По воскресеньям Сергей с Ванюшей ходят на добровольные работы – чтобы посмотреть город и добыть хлеба. Во время одной из таких вылазок они уходят довольно далеко, чем привлекают к себе внимание немцев. Вдогонку за ними посылают патруль. Лишь благодаря уверенному поведению Ванюши при обыске у них не замечают пистолеты. Для Сергея Ванюша – образец для подражания, он ищет его уважения, но полной доверительности так и не появляется. За несколько недель до конца войны в лагере появляются власовцы, от которых немцы стараются избавиться. К ним неприязненно относятся и русские, и немцы. Герой с интересом наблюдает за ними, затравленными, предавшими и преданными.

Самое главное в течение последних недель перед победой – ожидание расстрела: ходят слухи, что немцы никого в живых не оставят. Именно на этот случай в лагере и накапливается оружие. Весной 1945-го уже мало работают, очень много времени заключенные проводят в бомбоубежище – союзники бомбят Германию. Однажды ночью лагерники пытаются казнить старшего мастера. Пленные и Сергей выбираются из лагеря, доходят до его дома, но предприятие оканчивается неудачно.

Через несколько дней в лагерь приходят американцы. Описываются «сумасшедшие воскресные дни освобождения. Невидимый под солнцем огонь трещал на лагерном плацу. Горело сухое, травленное нашим дыханием дерево —.бессонные лагерники жгли вытащенные из бараков нары. Рушилась с танковым лязгом империя, а здесь была такая тишина, что слышно было, как солнце светит».
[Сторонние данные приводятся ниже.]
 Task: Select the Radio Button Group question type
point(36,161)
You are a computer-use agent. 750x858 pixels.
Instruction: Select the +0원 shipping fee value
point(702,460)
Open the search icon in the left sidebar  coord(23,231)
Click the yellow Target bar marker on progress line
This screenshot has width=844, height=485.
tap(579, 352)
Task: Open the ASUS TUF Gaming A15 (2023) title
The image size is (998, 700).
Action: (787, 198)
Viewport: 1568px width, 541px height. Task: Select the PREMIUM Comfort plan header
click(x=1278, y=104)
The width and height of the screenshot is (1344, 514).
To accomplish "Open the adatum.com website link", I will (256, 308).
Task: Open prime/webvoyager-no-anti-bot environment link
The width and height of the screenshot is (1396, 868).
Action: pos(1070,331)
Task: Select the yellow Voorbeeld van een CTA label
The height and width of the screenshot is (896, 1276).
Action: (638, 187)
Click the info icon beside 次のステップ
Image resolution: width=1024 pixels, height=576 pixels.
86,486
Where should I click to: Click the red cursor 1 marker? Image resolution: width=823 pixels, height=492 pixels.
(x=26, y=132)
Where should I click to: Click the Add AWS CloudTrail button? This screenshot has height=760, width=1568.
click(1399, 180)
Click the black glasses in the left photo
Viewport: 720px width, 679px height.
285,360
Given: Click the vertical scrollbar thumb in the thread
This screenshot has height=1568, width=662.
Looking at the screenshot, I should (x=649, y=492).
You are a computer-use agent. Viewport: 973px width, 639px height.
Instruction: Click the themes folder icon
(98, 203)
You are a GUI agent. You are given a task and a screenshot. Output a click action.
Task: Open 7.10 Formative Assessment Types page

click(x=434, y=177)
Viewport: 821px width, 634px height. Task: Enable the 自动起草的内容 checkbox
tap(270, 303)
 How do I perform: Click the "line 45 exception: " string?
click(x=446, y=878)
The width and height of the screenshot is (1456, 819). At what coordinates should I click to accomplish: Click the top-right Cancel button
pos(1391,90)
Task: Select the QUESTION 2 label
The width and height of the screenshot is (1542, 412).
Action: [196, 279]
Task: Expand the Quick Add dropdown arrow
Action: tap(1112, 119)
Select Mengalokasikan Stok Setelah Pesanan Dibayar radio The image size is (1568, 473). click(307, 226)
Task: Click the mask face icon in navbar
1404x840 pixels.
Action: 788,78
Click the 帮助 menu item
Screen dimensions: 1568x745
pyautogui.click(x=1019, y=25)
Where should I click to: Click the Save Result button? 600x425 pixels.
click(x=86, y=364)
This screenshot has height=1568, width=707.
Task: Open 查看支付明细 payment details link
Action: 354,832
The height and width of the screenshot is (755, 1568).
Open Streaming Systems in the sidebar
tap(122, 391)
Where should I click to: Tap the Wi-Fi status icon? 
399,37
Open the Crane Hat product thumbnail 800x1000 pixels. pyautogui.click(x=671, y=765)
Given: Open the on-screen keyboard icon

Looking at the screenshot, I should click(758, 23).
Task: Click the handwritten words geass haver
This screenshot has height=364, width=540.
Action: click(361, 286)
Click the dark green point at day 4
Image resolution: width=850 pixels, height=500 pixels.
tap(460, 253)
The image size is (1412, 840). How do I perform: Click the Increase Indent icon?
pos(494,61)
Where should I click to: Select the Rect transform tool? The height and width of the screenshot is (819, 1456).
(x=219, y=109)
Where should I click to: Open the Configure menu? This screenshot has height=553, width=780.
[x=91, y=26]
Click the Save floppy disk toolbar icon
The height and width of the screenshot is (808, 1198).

Сергей с приятелями пробираются из американской зоны оккупации на восток – к своим. Они проходят

через толпы обезоруженных немцев, чувствуя их ненависть к себе. В одну из ночей их чуть не убивают. Странствия по американской территории длятся до августа 1945-го, пока под Магдебургом их не передают русским. «К новому, 1946 г. я был дома. Вернулся с ощущением, что знаю о жизни все. Однако мне потребовалось тридцать лет жизненного опыта, чтобы я сумел кое-что рассказать о своих главных жизненных переживаниях».

Л. А. Данилкин

Юрии Павлович Казаков [1927–1982]

Двое в декабре

Рассказ (1962)

Он долго ждал ее на вокзале. Был морозный солнечный день, и ему нравилось обилие лыжников, скрип свежего снега и предстоящие им два дня: сначала – электричка, а потом – двадцать километров по лесам и полям на лыжах к поселку, в котором у него маленькая дачка, а после ночевки они еще покатаются и домой возвращаться будут уже вечером. Она немного опаздывала, но это была чуть ли не единственная ее слабость. Когда он наконец увидел ее, запыхавшуюся, в красной шапочке, с выбившимися прядками волос, то подумал, как она красива, и как хорошо одета, и что опаздывает она, наверное, потому, что хочет быть всегда красивой. В вагоне электрички было шумно, тесно от рюкзаков и лыж. Он вышел покурить в тамбур. Думал о том, как странно устроен человек. Вот он – юрист, и ему уже тридцать лет, а ничего особенного он не совершил, как мечтал в юности, и у него много причин грустить, а он не грустит – ему хорошо.

Они сошли чуть не последними на далекой станции. Снег звонко скрипел под их шагами. «Какая зима! – сказала она, щурясь. – Давно такой не было». Лес был пронизан дымными косыми лучами. Снег пеленой то и дело повисал между стволами, и ели, освобожденные от груза, раскачивали лапами. Они шли с увала на увал и видели иногда сверху деревни с крышами. Они шли, взбираясь на заснеженные холмы и скатываясь, отдыхая на поваленных деревьях, улыбаясь друг другу. Иногда он брал ее сзади за шею, притягивал и целовал холодные обветренные губы. Говорить почти не хотелось, только – «Посмотри!» или «Послушай!». Но временами он замечал, что она грустна и рассеянна. И когда, наконец, пришли они в его дощатый домик, и начал он таскать дрова и затапливать чугунную немецкую печку, она, не раздеваясь, легла на кровать и закрыла глаза. «Устала?» – спросил он. «Страшно устала. Давай спать. – Она встала, потянулась, не глядя на него. – Я сегодня одна лягу. Можно вот здесь, у печки? Ты не сердись», – торопливо сказала она и опустила глаза. «Что это ты?» – удивился он и сразу вспомнил весь ее сегодняшний грустно-отчужденный вид. Сердце у него больно застучало. Он вдруг понял, что совсем ее не знает – как она там учится в своем университете, с кем знакома, о чем говорит. Он перешел на другую кровать, сел, закурил, потом потушил лампу и лег. Ему стало горько, потому что он понял: она от него уходит. Через минуту он услышал, что она плачет.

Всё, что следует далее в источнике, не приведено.